According to new data from VLSI Research, semiconductor equipment numbers remain unsteady, but ICs keep chugging along.
Worldwide manufacturers of semiconductor equipment posted a book-to-bill ratio of 1.02 in September, up from August’s revised 0.94 and equaling July’s 1.02, according to VLSI. August’s book-to-bill had originally been estimated at 1.00, which would have made September the third consecutive month at or above parity.
Equipment manufacturers posted bookings of $3.47 billion and billings of $3.39 billion in September, up considerably from August’s revised totals of $2.00 billion and $2.12 billion. Of the total billings, $1.81 billion were for wafer-processing equipment, $863 million for test and related equipment, $256 million for assembly, and $461 million for service and spares. The first two categories were down slightly in September, after being substantially higher from July to August. However, assembly and service and spares, which were both lower in August, saw significant month-to-month gains in September (79% and 57%, respectively).

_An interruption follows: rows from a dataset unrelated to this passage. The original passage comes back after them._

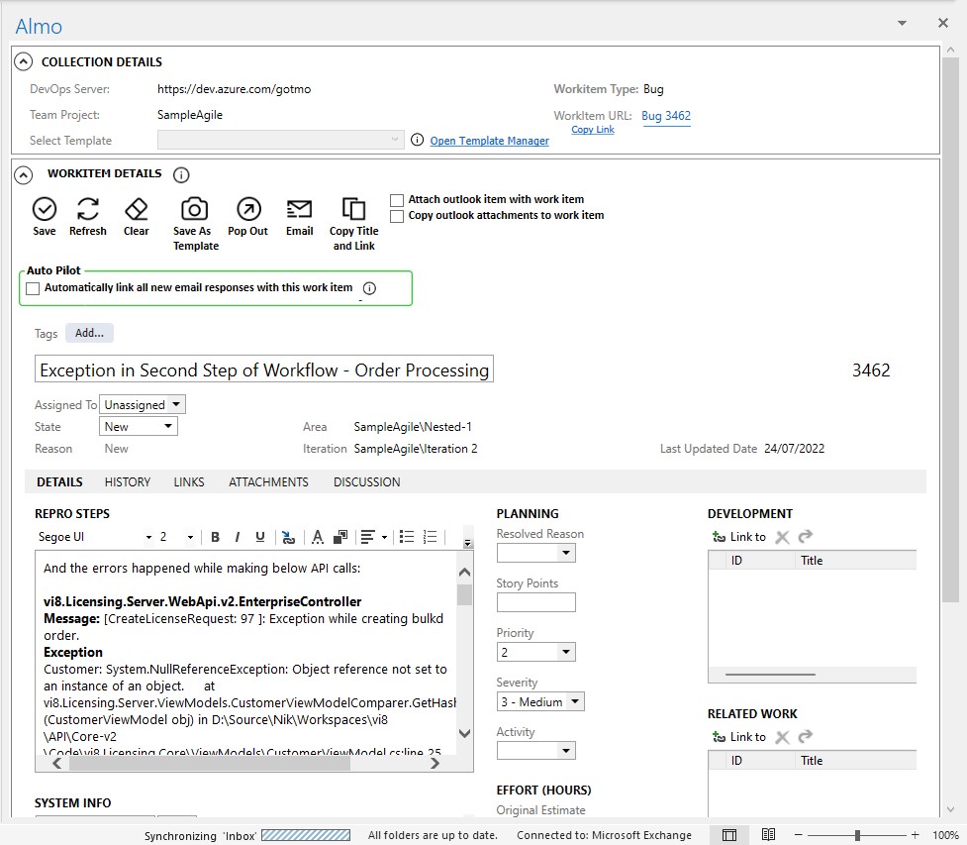
Task: Switch to the History tab
Action: [128, 482]

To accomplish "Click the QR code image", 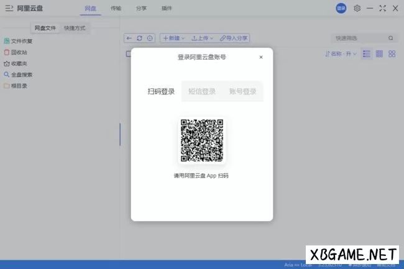I will (x=202, y=140).
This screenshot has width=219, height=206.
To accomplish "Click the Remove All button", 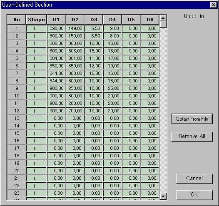I will [192, 137].
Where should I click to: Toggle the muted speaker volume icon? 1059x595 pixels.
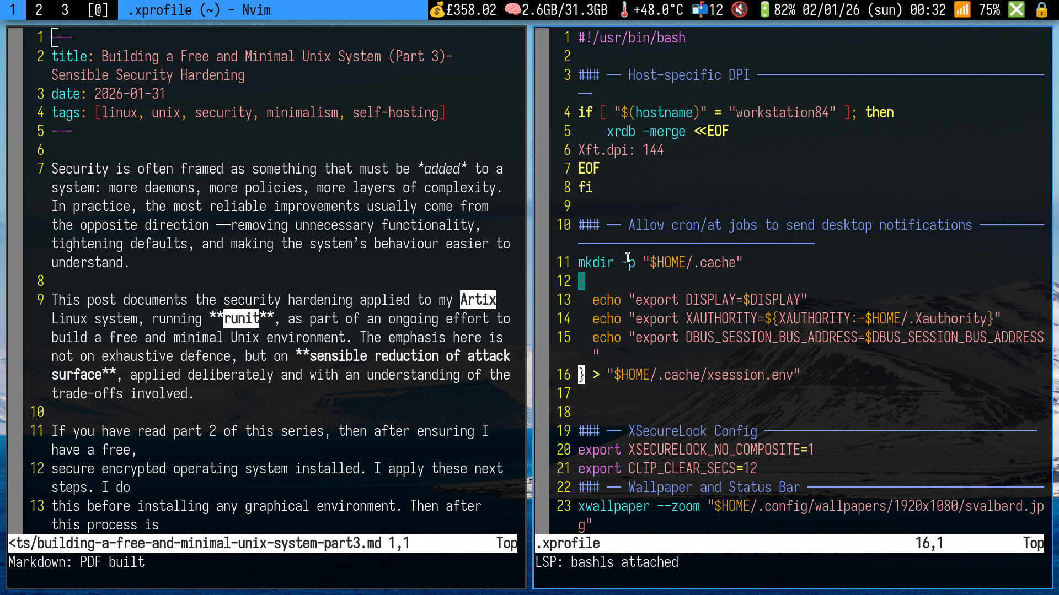click(740, 9)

“The September B:B ratio represents a significant improvement,” stated VLSI, “but the big picture shows it is holding flat.” September’s bookings were identical to March 2003, and August’s bookings were below that of May, indicating that “the order momentum is gone,” VLSI warned.
If the environment seems cloudy for semiconductor-equipment makers, the skies continue to brighten for chipmakers. The three-month average of worldwide IC bookings in September achieved its highest level in 2003 at $13.60 billion, up 11% from August’s $12.18 billion and up 43% from September 2002. Worldwide IC billings were at $12.20 billion, compared with $11.08 in August and $10.29 billion in July. The three-month IC book-to-bill ratio rose to 1.11 in September, up from August’s 1.08.
Overall, front-end capacity utilization topped 90.3% in September, up from a revised 86.3% in August and 85.4% in July. Utilization was near 95% for 130nm and below.
VLSI’s forecast for the equipment industry remains unchanged: 2003 revenues of $30.2 billion, a 1.8% improvement from 2002, and 2004 revenues of $35.6 billion, a 18.0% gain from this year. But once again VLSI has raised its IC revenue projections, from $135.6 billion in 2003 to $137.3 billion (a 14% improvement from 2002), while 2004 revenues are now projected to rise 22.1% to $167.7 billion.